Heroin is something that’s never been part of my own life, or that of anyone close to me. But nearly every day, it seems, we hear tragic stories of young lives cut short by heroin abuse. A high school classmate of mine overdosed and died four years ago. Already this year, Nassau County police have responded to seven nonfatal overdoses and one death.

In 2006, the State Legislature passed a law allowing people who are not otherwise medically trained to carry and administer Narcan — known generically as naloxone — an opioid-reversal agent that prevents deadly overdoses. Nassau County began hosting training sessions in late 2012 to provide residents with the life-saving drug. It can be administered by injection or nasal spray, and the training focuses on the intranasal version. The county has hosted 56 sessions in a year and a half, and I wanted to go through the training myself.

My first mistake was thinking that its sole purpose was to distribute Narcan.
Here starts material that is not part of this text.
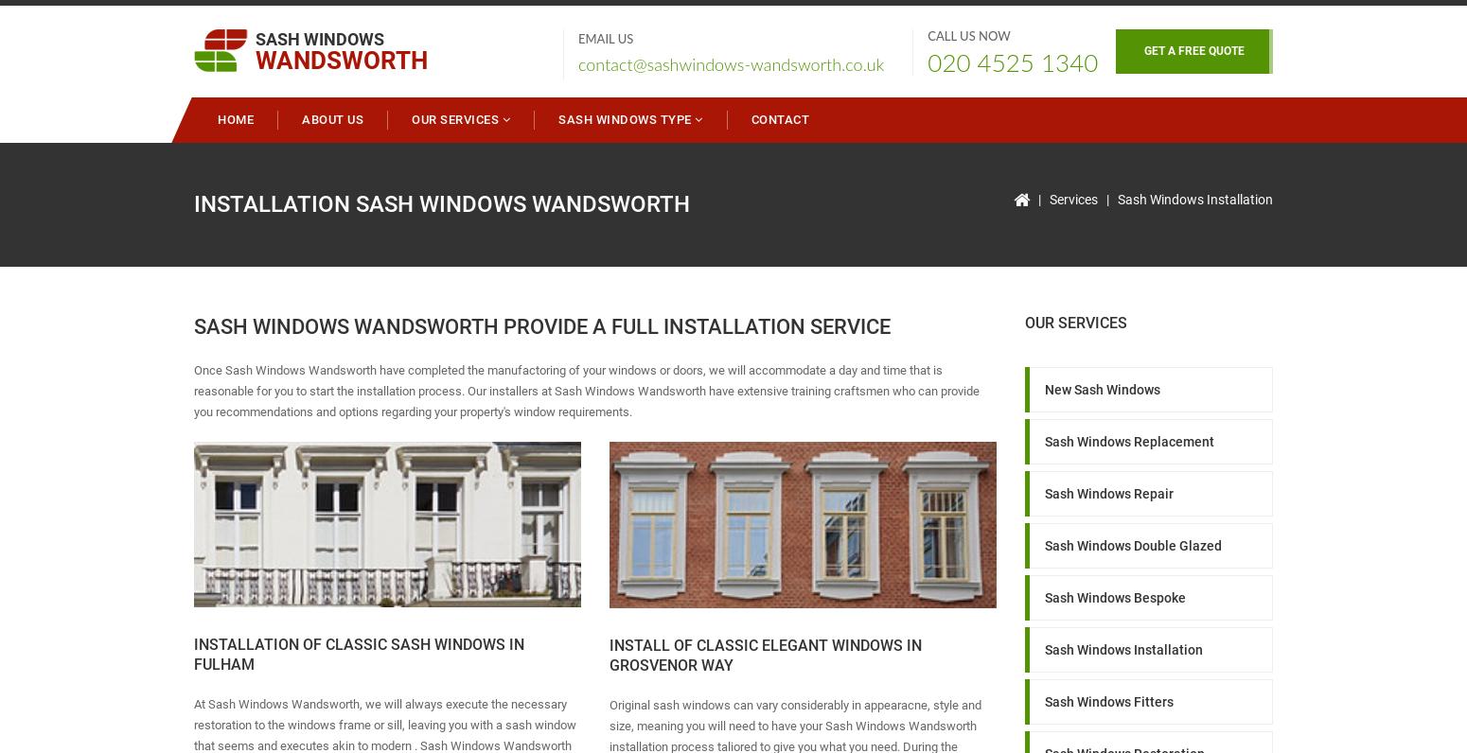 The width and height of the screenshot is (1467, 753). I want to click on 'contact@sashwindows-wandsworth.co.uk', so click(578, 64).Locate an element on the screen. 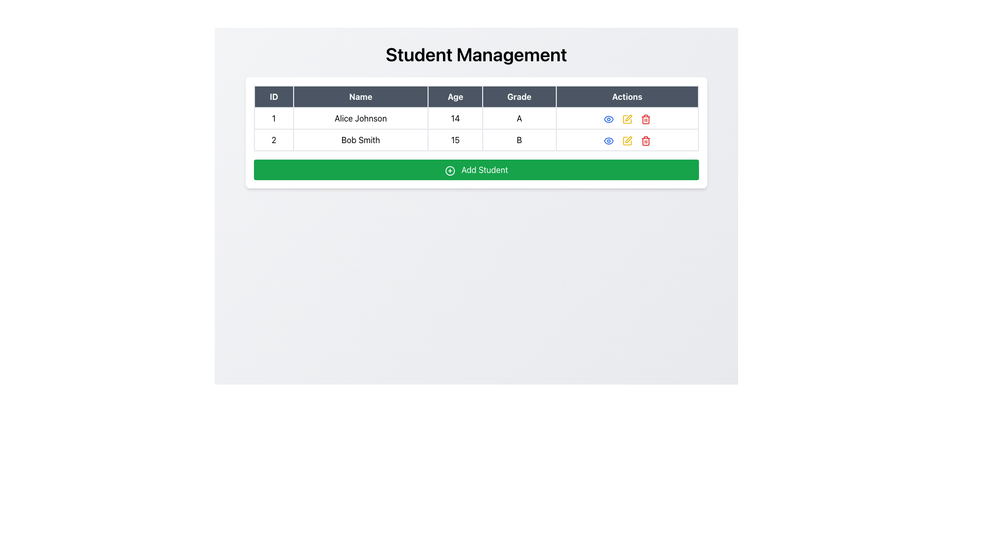  the delete button located in the 'Actions' column of the first row in the table is located at coordinates (645, 118).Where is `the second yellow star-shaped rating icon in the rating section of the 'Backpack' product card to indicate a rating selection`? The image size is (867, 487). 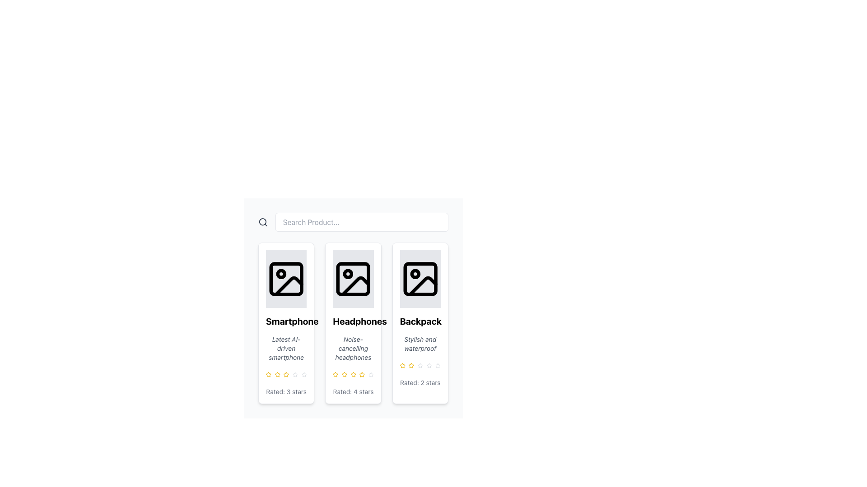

Instead, the two-hour session devoted much time to what happens after the drug is administered: the next steps in fighting addiction, and how to receive help. “You have to leave here knowing, ‘What do I do now?’” explained Eden Laikin, Nassau County’s director of governmental research. “We revived him. Now what?”

The lifesaving drug

I’ve known about Narcan for a while, but I didn’t know how it worked. Almost instantly, I learned, the drug pushes opioids off receptors on the brain and serves as a protector, preventing the potentially fatal chemicals from being activated. The protection lasts 30 to 90 minutes, leaving plenty of time to call 911 for further assistance.